"Самая страшная книга-4". Компиляция. Книги 1-16 (СИ) - Парфенов Михаил Юрьевич
Джун привычно закрыл Юми глаза ладонью, зажмурился сам и представил черный зев бомбоубежища и скелет офицера на кафельном полу. Меч, зажатый в костяных пальцах, ждет, когда его освободят из ножен, чтобы рассечь шею врага, выпустив дымящийся багряный поток. Ш-ШИХ-Ч-ЧВАК! – и покатится по полу голова с соломенными волосами, тараща голубые глаза в предсмертном ужасе…
Пока он тешил себя мечтами, Юми решила действовать. Изо всех силенок рванувшись из рук брата, она закричала:
– Пусти мамочку, гад! Пусти, пусти!
Джун не глядя перехватил ее поперек груди. Извернувшись, Юми укусила его за руку, а зубки у нее были остренькие. Вскрикнув, он открыл глаза, чтобы увидеть, как Дункан, посмеиваясь, стягивает с мамы штаны. Его настойчивая рука скользнула по ее животу и угнездилась между бедер. Мама вздрогнула, но продолжала отрешенно глядеть в потолок, пока его пальцы перебирали ее беззащитную плоть, словно паучьи лапки, ощупывающие запутавшуюся в сетях муху.

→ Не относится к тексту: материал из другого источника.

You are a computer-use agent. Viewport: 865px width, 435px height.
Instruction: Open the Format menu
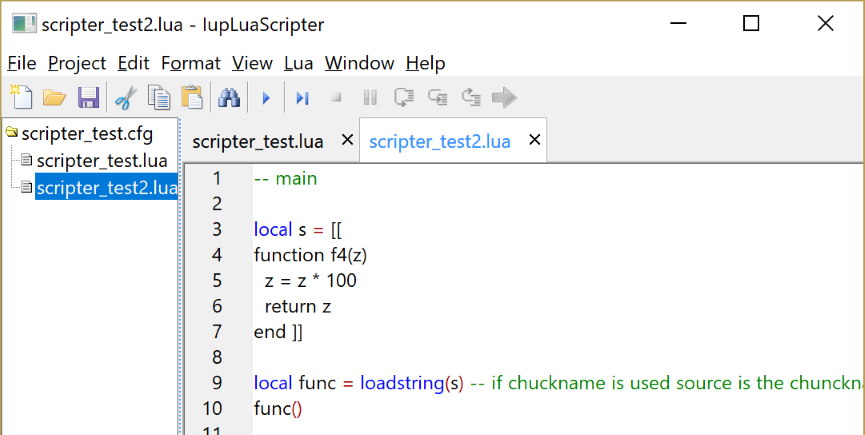coord(190,63)
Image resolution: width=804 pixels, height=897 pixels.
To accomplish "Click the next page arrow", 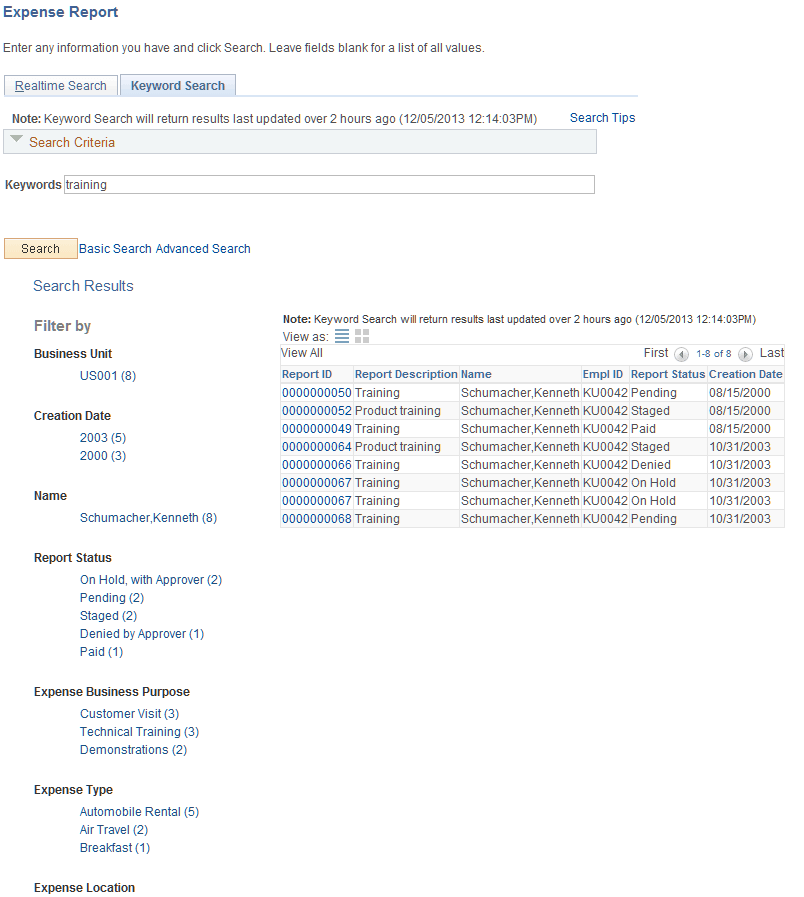I will 745,354.
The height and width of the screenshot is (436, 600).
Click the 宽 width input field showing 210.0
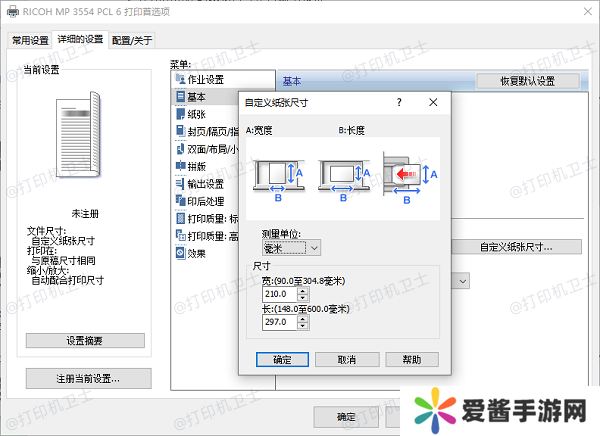[272, 294]
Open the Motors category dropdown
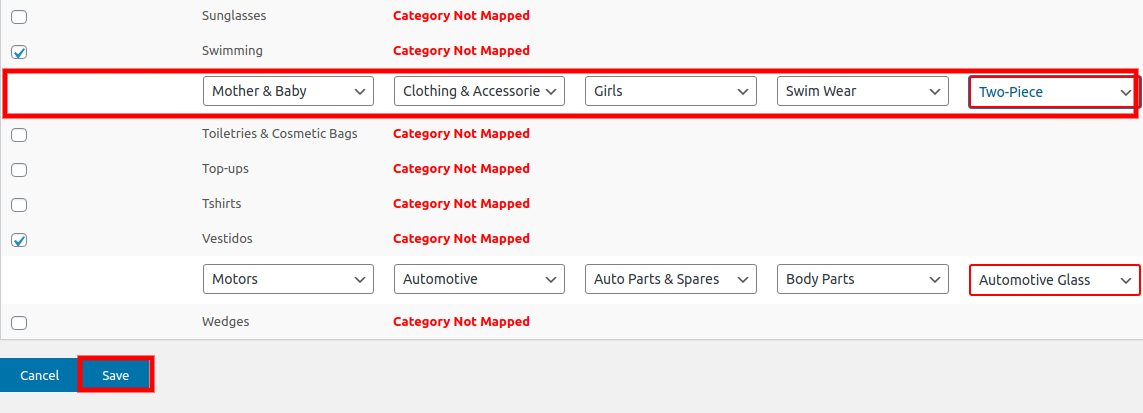The height and width of the screenshot is (413, 1143). 288,279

Над рекой натужно ухнул гром. Снова задрожали стены лачуги, листки с рисунками встрепенулись, будто хотели сорваться и унестись в грозу. А Юми все кричала:
– Пусти, пусти!
И лягала брата грязными пятками.
– Ну, бэби-сан, что ты как неживая? – бормотал Дункан, сражаясь с пряжкой ремня. – Сейчас… сейчас…
«Сначала я отрублю ему руки, – думал Джун, прижимая к себе бешено извивающуюся сестренку. – Только потом голову. Нет, сперва отхвачу кое-что другое…» Он стиснул зубы, представляя, как нож кромсает скользкую упругую плоть, и Дункан визжит как баба, и дыра у него между ног хлещет кровью. Вот как, наверное, чувствовал себя Тэцуо, расправляясь с теми, кого ненавидел!
Это наслаждение – уничтожать.
Рука лейтенанта вдруг замерла между маминых бедер. Подняв голову, он спросил:
– А что та маленькая крикунья, которую Мерфи чуть тогда не пришиб? Что-то я ее не слышу.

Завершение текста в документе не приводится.